2D chirality of molecular assembly on solid surfaces has gained wide spread interest for its fundamental significance and potential applications in enantioselective heterogeneous catalysis, chiral separation, chiroptical materials and sensors. A variety of chiral molecular assemblies have been acquired on solid surfaces from chiral or achiral molecules. However, the origin, transfer, and amplification of chirality on 2D remain unclear. The spontaneous resolution of the handedness of the assemblies shows no bias and typically leads to globally racemic surfaces.
Under the supports of the Chinese Ministry of Science and Technology, the National Natural Science Foundation of China, and the Chinese Academy of Sciences (CAS), Prof. Wan Lijun and Prof. Wang Dong’s groups from the CAS Key Laboratory of Molecular Nanostructure and Nanotechnology, Institute of Chemistry, CAS, have long-term commitment on study of surface chirality and have made series progress. (J. Am. Chem. Soc., 2008, 130, 8878-8879; J. Am. Chem. Soc., 2010, 132, 5598-5599; 2011, 133, 21010-21015) Recently, they made great progress on the globally homochirality control of 2D molecular assembly by using co-absorbers. The results have been published in Nature Communications (2013, 4:1389). http://www.nature.com/ncomms/journal/v4/n1/full/ncomms2403.html
Researchers devised a multiple hydrogen bonding stabilized chiral networks by co-assembly of 5-(benzyloxy)-isophthalic acid derivative (BIC) and 1-octanol on highly oriented pyrolytic graphite. By controlling the handedness of the carbon atom adjacent to the hydroxyl group in octanol, globally homochiral network assembly with preferred handedness is succefully achieved. The stereoselective interactions between BIC aggregation aggregations and octanol molecules play important roles in the induction of the homochirality. The chirality of the chiral carbon in octanol is transferred to the BIC/octanol unit via the stereoselective interactions and further hierarchically amplified to the 2D assembly (Figure 1). Moreover, nonlinear amplification of the globally homochirality to the enantiomeric excess of the chiral octanol was observed. When the excess of one enantiomer of chiral octanol reaches ≥ 5.2%, global homochirality of the assembled networks can be realized (Figure 2). It is the first time to demonstrate the nonlinear chirality amplification in 2D molecular assemblies from achiral molecules. The global homochirality can be memorized by site replacement of chiral octanol with other achiral co-absorbers.

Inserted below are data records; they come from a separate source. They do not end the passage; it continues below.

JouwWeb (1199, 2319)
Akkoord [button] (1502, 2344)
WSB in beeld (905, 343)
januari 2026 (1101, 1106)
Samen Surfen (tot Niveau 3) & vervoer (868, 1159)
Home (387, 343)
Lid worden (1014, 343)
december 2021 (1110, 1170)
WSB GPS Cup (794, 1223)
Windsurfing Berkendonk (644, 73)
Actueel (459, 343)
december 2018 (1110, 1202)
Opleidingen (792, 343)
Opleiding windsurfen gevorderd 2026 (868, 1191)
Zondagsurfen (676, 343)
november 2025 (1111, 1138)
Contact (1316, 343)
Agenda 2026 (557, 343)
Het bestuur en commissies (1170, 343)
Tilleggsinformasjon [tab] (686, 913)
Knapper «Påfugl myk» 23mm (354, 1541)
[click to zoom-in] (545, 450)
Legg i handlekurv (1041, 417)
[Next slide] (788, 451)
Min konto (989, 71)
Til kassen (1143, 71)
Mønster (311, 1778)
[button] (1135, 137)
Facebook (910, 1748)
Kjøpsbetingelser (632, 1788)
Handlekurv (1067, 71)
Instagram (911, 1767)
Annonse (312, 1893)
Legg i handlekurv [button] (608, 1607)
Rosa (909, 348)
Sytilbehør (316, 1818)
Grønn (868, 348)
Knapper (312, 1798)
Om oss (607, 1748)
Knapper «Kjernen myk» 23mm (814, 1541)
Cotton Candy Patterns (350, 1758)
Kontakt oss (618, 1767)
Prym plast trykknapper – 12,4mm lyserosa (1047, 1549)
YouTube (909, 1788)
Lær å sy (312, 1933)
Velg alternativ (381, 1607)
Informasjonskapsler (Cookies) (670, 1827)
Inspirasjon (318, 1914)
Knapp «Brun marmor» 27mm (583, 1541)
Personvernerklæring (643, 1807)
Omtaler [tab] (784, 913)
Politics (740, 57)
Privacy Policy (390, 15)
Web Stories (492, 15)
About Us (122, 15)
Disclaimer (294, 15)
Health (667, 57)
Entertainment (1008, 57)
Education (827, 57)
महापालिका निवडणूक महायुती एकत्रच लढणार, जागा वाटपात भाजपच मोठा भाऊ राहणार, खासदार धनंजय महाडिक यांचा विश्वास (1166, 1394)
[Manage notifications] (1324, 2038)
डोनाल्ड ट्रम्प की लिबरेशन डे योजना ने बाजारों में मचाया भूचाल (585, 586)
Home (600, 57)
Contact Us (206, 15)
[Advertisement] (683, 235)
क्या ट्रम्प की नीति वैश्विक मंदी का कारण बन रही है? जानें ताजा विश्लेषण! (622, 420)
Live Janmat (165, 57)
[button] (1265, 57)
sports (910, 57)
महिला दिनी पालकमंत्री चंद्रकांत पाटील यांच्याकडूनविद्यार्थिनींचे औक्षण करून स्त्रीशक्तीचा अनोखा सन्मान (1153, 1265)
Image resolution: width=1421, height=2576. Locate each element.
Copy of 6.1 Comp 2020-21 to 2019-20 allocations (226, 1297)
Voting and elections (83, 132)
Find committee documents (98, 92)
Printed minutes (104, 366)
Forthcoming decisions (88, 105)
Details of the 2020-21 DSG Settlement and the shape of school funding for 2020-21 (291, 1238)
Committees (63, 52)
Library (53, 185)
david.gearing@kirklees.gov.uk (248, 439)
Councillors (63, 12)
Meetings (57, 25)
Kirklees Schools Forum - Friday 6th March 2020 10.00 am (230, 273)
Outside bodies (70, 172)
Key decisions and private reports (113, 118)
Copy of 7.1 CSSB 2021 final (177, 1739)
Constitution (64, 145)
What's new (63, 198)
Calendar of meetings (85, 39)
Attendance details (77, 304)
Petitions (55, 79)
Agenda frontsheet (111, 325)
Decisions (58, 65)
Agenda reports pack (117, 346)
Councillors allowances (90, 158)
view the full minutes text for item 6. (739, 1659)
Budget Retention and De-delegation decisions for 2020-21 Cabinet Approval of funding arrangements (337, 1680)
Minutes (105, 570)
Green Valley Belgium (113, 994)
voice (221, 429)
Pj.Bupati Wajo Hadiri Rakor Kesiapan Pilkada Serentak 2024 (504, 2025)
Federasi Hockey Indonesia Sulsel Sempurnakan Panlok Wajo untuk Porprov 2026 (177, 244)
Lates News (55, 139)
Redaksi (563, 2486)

Such an induction and nonlinear chirality amplification effect promises a new approach towards 2D homochirality control and may reveal important insights into asymmetric heterogeneous catalysis, chiral separation and chiral crystallization.
Figure 1. Illustration of the chirality control via the stereoselective interactions between BIC aggregations and chiral octanol molecules.
Figure 2. Nonlinear amplification of the CCW networks to the enantiomeric excess of the (S)-2-methyl octanol in the solution.